» **Requisitos del ejercicio**
1. Traduce al inglés esta oración del texto sobre la crisis: "Yo sí creo que la crisis va con nosotros."
2. Según el texto sobre la crisis, ¿a qué precio compra el autor las dos camisas de rebajas?
3. Retoma el texto sobre la crisis justo después de su última oración y continúalo.

» **Fragmento de texto**
◇ ◇ ◇

Hablo con muchos compañeros y amigos —también con funcionarios— y algunos afirman, imprudentemente para mí, que la crisis no va con ellos, que eso es cosa de otros, de los que andan en precario, de los que tienen un contrato basura, de los becarios en prácticas… Yo sí creo que la crisis va con nosotros. Con todos nosotros.

Son las ocho y media de la tarde y hace una rasca que corta la cara. Ya sé que este es un clima mediterráneo, que no estamos en Soria ni en León, pero la humedad del mar y la ventolera cala hasta el último rincón del último hueso.

Salgo del despacho —no olviden que soy un currante— y me dispongo a darme un merecido homenaje: dos camisas de rebajas a ochenta euros el par, que hay que ir hecho un pincel y si anda uno con los cuellos rozados y los puños míseros, queda uno de puta pena ante los miembros de la sociedad de buen ver. Dos camisas y un aperitivo potente, con esas cazuelitas de barro tan modernas, que ahora se ha vuelto a poner el barro de moda como antes lo estaba el duralex.

◇ ◇ ◇

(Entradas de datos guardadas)
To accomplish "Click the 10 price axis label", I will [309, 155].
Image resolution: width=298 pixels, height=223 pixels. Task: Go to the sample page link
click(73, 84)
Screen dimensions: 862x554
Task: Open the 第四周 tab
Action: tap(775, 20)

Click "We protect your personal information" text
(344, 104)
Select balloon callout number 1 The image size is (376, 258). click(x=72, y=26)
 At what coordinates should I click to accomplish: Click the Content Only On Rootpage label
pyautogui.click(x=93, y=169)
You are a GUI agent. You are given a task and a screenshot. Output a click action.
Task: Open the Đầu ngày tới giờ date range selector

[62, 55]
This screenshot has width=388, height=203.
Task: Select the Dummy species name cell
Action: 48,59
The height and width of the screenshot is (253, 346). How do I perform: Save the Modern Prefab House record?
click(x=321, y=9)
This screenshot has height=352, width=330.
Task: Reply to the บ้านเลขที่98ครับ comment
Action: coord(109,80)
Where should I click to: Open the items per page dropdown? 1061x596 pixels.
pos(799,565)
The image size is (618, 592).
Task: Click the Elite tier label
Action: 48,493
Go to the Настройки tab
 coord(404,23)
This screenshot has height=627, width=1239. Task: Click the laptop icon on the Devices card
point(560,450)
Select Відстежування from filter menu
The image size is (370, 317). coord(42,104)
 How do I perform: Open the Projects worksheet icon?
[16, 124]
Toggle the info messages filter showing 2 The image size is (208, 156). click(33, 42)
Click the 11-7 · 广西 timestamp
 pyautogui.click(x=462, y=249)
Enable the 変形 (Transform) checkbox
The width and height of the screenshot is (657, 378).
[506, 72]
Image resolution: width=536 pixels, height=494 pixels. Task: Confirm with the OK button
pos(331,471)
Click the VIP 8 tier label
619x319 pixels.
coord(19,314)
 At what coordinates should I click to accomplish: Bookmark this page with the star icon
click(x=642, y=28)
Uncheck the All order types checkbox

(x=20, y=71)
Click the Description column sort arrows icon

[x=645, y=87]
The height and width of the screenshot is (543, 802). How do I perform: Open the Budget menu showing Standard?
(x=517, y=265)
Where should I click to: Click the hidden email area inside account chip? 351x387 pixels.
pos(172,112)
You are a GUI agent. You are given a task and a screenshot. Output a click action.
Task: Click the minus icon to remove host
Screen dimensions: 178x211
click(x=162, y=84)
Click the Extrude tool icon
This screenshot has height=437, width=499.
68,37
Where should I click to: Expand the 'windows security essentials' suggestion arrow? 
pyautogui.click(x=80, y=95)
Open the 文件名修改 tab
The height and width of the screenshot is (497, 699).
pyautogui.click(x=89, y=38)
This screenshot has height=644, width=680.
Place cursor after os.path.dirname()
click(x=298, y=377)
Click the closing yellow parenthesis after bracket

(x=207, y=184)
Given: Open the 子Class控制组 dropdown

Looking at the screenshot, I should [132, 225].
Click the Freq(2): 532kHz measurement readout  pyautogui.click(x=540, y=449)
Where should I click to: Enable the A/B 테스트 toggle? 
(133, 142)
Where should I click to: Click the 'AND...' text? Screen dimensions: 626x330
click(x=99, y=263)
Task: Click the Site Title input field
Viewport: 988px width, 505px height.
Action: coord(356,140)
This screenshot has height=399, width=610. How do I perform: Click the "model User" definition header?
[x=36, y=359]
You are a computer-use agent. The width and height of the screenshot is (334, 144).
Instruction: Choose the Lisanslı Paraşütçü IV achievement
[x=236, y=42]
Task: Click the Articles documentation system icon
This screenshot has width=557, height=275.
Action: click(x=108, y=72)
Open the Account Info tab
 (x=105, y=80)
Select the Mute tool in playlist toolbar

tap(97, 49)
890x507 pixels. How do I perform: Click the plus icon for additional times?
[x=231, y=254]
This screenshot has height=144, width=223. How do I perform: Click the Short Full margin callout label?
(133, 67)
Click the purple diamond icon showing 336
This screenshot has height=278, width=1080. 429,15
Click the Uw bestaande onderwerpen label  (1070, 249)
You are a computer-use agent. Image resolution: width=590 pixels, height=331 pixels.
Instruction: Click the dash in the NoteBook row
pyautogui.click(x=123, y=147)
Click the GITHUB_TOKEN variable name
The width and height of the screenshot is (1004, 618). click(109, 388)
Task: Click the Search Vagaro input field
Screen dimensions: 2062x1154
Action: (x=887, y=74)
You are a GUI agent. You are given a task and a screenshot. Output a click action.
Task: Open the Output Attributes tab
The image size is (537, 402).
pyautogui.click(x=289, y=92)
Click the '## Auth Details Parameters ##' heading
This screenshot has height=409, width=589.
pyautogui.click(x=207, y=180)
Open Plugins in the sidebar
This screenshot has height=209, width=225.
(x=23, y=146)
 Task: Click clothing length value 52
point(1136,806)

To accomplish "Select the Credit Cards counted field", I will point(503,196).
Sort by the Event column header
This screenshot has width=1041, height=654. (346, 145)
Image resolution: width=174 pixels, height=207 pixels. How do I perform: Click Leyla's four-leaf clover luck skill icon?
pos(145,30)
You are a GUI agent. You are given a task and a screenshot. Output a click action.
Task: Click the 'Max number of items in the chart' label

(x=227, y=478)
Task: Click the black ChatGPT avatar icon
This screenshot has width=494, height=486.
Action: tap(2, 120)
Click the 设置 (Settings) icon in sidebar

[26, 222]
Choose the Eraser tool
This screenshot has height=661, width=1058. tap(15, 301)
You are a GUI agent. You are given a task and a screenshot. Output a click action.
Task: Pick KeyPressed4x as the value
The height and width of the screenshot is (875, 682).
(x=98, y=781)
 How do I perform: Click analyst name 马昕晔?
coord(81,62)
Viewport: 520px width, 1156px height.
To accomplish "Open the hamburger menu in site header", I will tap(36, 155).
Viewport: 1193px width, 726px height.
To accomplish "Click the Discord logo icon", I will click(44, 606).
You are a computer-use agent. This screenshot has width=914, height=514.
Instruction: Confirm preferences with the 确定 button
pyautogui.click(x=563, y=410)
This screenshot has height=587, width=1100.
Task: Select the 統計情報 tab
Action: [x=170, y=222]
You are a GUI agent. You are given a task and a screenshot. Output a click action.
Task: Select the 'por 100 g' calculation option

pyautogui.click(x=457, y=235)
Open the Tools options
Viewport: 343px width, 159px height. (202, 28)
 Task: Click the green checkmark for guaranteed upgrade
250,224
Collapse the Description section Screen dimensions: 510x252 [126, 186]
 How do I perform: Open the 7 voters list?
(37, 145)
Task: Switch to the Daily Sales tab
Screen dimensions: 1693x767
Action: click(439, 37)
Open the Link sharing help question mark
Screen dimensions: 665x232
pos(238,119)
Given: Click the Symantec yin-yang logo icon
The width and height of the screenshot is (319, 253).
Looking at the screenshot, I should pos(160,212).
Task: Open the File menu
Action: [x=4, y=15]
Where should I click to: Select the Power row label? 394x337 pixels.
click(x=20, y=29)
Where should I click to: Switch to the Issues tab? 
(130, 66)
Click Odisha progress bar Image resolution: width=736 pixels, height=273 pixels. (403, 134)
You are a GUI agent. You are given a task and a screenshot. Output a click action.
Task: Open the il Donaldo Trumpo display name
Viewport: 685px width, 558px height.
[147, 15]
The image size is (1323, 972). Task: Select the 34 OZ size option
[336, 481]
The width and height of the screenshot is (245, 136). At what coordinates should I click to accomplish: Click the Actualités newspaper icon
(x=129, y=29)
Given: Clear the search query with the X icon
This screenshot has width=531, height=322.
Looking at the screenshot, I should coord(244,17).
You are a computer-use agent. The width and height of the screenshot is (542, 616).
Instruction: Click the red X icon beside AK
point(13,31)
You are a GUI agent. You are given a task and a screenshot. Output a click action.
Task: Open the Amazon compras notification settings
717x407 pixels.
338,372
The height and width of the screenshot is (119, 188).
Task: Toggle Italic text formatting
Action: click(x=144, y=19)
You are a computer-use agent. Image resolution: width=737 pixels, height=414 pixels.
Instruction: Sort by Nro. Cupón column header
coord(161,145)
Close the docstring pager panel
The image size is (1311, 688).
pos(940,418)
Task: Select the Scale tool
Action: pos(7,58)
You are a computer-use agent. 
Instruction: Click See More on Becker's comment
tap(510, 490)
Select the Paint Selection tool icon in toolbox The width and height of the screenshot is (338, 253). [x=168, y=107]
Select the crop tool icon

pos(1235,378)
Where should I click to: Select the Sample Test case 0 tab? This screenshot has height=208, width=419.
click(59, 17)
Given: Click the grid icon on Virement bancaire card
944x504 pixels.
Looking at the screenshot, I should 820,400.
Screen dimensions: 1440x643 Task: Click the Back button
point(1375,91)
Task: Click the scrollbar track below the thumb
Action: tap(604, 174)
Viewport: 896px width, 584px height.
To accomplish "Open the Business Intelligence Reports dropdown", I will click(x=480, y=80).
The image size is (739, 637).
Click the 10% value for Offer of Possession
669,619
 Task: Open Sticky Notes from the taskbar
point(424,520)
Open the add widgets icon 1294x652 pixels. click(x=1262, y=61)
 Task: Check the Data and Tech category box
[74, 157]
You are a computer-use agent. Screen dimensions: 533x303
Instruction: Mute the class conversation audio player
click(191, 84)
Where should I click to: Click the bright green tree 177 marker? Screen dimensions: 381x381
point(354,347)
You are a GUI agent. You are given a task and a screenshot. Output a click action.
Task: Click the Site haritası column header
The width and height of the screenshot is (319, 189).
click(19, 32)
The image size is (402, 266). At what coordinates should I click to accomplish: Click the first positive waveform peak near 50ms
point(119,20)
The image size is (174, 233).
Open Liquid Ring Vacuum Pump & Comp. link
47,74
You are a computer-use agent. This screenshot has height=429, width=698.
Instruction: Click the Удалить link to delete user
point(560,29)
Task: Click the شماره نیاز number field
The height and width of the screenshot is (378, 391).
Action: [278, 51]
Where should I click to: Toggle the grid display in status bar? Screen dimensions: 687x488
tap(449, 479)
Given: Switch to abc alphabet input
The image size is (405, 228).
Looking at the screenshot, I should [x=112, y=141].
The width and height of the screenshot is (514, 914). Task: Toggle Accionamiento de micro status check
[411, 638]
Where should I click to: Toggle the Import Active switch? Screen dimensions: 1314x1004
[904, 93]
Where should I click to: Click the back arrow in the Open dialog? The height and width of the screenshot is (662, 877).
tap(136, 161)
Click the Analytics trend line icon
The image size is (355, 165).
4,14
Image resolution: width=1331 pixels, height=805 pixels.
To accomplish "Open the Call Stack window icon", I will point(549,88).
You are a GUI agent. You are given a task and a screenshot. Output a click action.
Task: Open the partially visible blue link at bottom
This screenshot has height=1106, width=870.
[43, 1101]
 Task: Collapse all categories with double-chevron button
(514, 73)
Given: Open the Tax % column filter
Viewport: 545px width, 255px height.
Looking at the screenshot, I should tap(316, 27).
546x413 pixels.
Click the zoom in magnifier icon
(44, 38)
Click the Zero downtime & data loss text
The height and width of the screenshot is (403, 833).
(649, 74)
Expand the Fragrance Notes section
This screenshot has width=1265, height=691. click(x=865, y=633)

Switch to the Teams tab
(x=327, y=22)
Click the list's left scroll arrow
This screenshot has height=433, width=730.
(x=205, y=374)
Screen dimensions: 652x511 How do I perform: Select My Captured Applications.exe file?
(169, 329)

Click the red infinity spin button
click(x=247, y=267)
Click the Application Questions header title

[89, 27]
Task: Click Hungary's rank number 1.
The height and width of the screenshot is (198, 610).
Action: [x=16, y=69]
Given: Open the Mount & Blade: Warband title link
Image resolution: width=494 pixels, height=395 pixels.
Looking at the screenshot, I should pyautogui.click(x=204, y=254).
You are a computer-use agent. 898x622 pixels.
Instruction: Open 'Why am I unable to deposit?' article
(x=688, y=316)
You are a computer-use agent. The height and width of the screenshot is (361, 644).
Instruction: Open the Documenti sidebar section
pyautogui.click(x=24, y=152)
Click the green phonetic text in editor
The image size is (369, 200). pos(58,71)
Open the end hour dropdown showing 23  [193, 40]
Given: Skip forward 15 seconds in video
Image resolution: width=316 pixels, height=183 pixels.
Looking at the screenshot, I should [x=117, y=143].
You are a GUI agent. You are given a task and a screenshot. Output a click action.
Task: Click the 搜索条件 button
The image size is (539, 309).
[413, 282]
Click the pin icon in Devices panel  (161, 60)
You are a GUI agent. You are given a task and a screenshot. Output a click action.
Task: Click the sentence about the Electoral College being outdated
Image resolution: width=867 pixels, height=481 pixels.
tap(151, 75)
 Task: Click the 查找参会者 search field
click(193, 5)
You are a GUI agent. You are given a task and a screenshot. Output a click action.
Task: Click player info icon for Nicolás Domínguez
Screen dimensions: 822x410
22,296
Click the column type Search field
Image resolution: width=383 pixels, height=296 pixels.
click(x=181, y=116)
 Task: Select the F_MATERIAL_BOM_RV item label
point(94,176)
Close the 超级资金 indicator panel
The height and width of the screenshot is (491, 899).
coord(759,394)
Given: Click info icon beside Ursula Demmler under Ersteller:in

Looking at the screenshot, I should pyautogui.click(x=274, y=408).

◇ ◇ ◇

» **Resultados del ejercicio**
1. I do believe that the crisis affects us.

2. A ochenta euros el par.

3.
Salgo del centro comercial satisfecho. He trabajado desde las siete y media de la mañana como un probo funcionario público. No he robado ni he prevaricado, he hecho más horas de las que me corresponden, me deben días de vacaciones, he cumplido con el ritual de las rebajas, me he metido entre pecho y espalda dos cazuelitas de barro y su correspondiente ración de colesterol con dos cañas. He rajado del Gobierno —del anterior y de éste— por no sacarnos de la crisis sin que lo notemos, con alguna medida mágica como las que utiliza Tamarit buscándolas en el fondo de su chistera, y he arreglado el país en un momento con dos colegas que se dedicaban a mi misma tarea.

Salgo del centro comercial —el de las camisas y las cazuelitas— y veo a un chico joven pidiendo limosna. Lo conozco. Ha estado preso en mi cárcel y lleva solo unos pocos días en la calle.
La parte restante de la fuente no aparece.